Elephant (Warner Brothers)
Yep. Jack White. Yeah, he’s a pretty man: a rock star, a true ass-magnet in the classic sense. He’s a guitar hero too, and he knows how to get a record to sound great. All that’s awesome for him. But I hate this record because, when it came out in 2003, everyone and his sister jizzed all over it. Ev-errree-y-one, as Gary Oldman would say. When I listened to Elephant, all I heard was White’s high-pitched ego — a guy trying far too hard to be heard as the New White Hope/Messiah who’ll save rock ’n’ roll. Sure, ego and grandiose ambition are part of rock ’n’ roll, and informed everyone from Chuck Berry to Queen to Dylan to Justin Timberlake, but this … my god, the way everyone fawned all over it, and talked and talked and talked and talked about it.
Well, the Stripes are constructed on colorful novelty and this record wouldn’t have sold based on musical value alone, stripped of its packaging, and I’d wager that in 10 year’s time there won’t be a soul on earth singing one single song from this, with exception of the Bacharach-David ditty.
Red Hot Chili Peppers, Stadium Arcadium (Warner Brothers):
Pop stars, for the most part, lie and preen and put a spin on everything, especially when they're telling you that they're telling the truth. The Chili Peppers think they're great and, on a platform made of white-boy chicken-butt funk and bad punk rock, they put out what has to be one of the most boring records ever recorded. Ever. Be awful, be brilliant, just don't be boring. Stadium Arcadium's
Sprawling, 28-song, ego-stroking set of teste-crimping experimental pop gazes just inward enough to warrant the band getting called the Emerson Lake & Palmer of the '00s.

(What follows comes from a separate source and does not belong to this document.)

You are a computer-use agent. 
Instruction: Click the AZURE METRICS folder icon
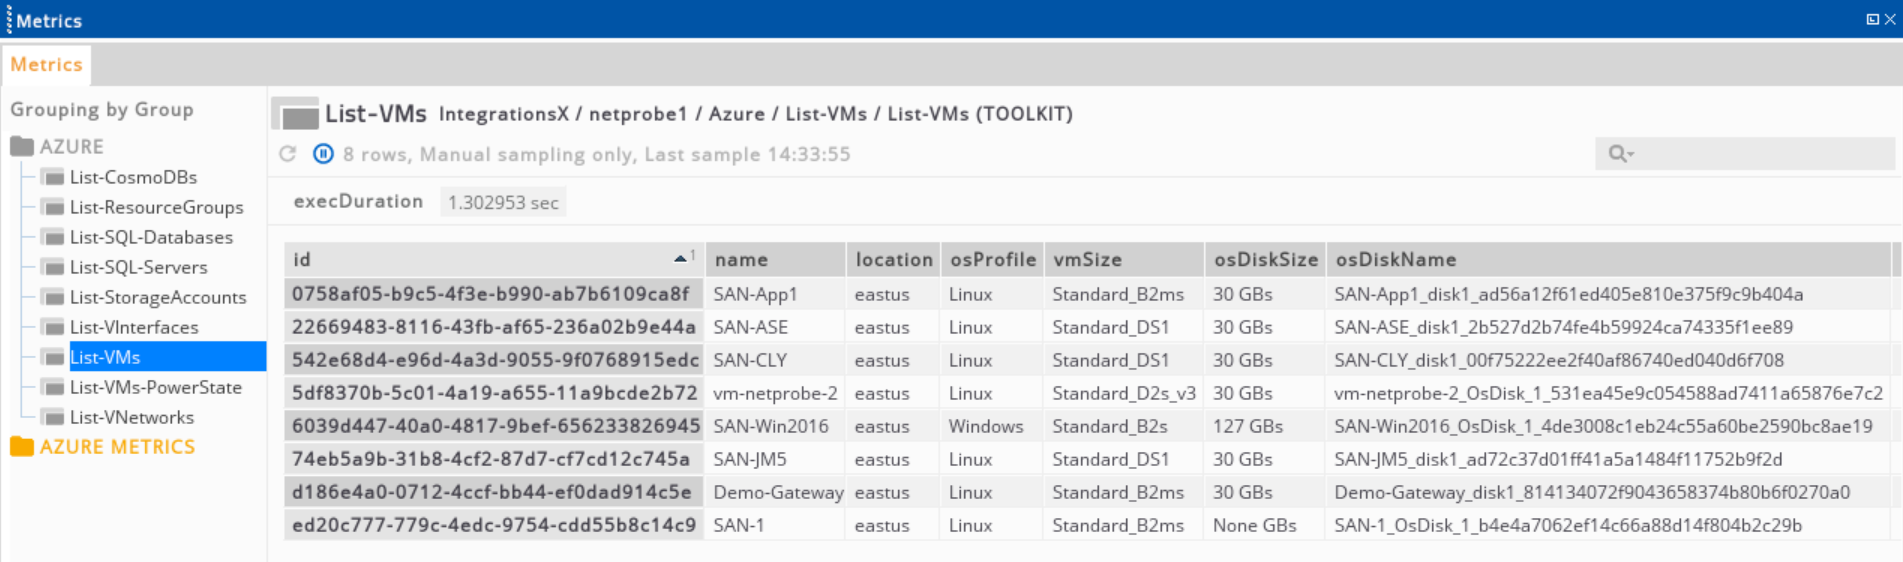(x=22, y=446)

Radiohead, Hail to the Thief (Capitol): Since when did sleep apnea equal smart or, for that matter, good?
Conor Oberst, Conor Oberst (Merge): He's an overrated pussy who can't write a chorus.
Paul McCartney, Driving Rain (Capitol): Poor memory, self-absorption, tunnel-vision ... the list goes on. Someone please give that man a cholinesterase inhibitor!